Le contrat de franchise doit être le reflet fidèle de ce qui est apporté par l’un et des exigences auxquelles doit satisfaire l’autre. Par ailleurs, il doit être conçu comme un contrat cadre, fait pour durer et résister aux évolutions du concept.
Or, la variété des situations en pratique, la différence de consistance des apports et des concepts, contraste avec l’uniformité des contrats qu’il nous ait donné d’examiner. Il est extraordinaire que peu d’entre eux laissent place à des variantes.

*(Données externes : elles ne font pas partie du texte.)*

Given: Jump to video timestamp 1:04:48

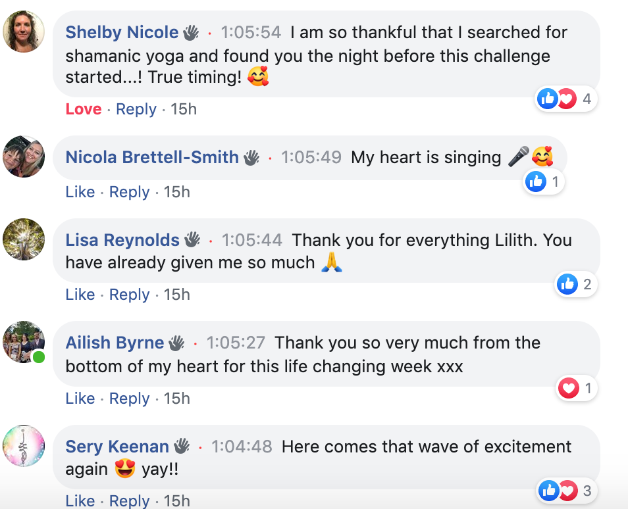Looking at the screenshot, I should point(242,447).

Si certains sont adaptés, une bonne partie s’avère totalement en inadéquation avec le concept et le rôle effectif que tient le promoteur ou que doivent tenir les exploitants.
La standardisation à laquelle on assiste, et qui est le fait tant de juristes que de non juristes, ne participe pas, loin de là, à une optimisation intelligente de la donne juridique. Elle fait du contrat un carcan qui peut être lourd de conséquences.

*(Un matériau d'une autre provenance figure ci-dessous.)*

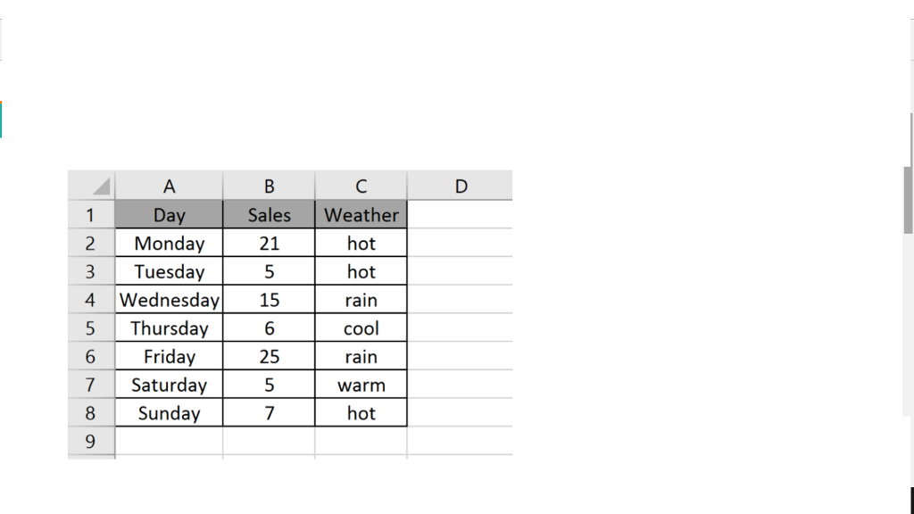
Task: Select column header B
Action: coord(269,186)
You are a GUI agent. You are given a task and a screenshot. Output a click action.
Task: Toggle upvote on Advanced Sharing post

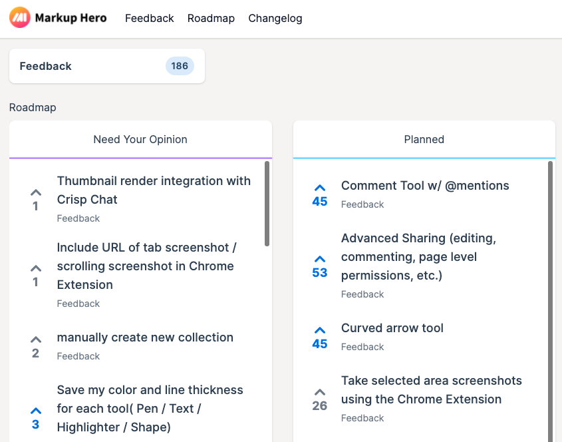(320, 266)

Deuxième dérive : plus grave, le choix de la franchise comme formule de contrat n’est pas adapté.
Il faut cesser de vouloir à tout prix placarder du contrat de franchise là où il n’y aurait que, à titre d’exemple, licence de marque avec assistance ou fourniture exclusive avec enseigne.
C’est le danger de voir ainsi se généraliser une formule si spécifique à des partenariats qui ne répondent pas ou seulement partiellement aux exigences du système.
En certains cas, une annulation du contrat aurait pu être évitée s’il n’avait été fait le choix de la franchise, alors qu’il n’est pas contesté qu’il y a eu concession de signes distinctifs et prestation de services. Un autre contrat, traduisant mieux cette réalité aurait pu résister sans difficulté à une demande en annulation.
On ne le répètera pas assez, la franchise suppose et impose une transmission de savoir-faire. Il s’agit ici d’autre chose que de prestations de services à l’exploitant (logistique d’approvisionnement, services de communication,…)
Un savoir-faire peut exister en amont (savoir fabriquer, savoir référencer, savoir acheter), mais il n’y a pas lieu d’instaurer un système de franchise dans le réseau si la distribution au client final ne nécessite pas la transmission de ces savoirs, seulement une mise à disposition du promoteur à l’exploitant. Cela peut s’appeler une vente avec assistance, une prestation de service, mais non une transmission de savoir-faire au sens de la réglementation.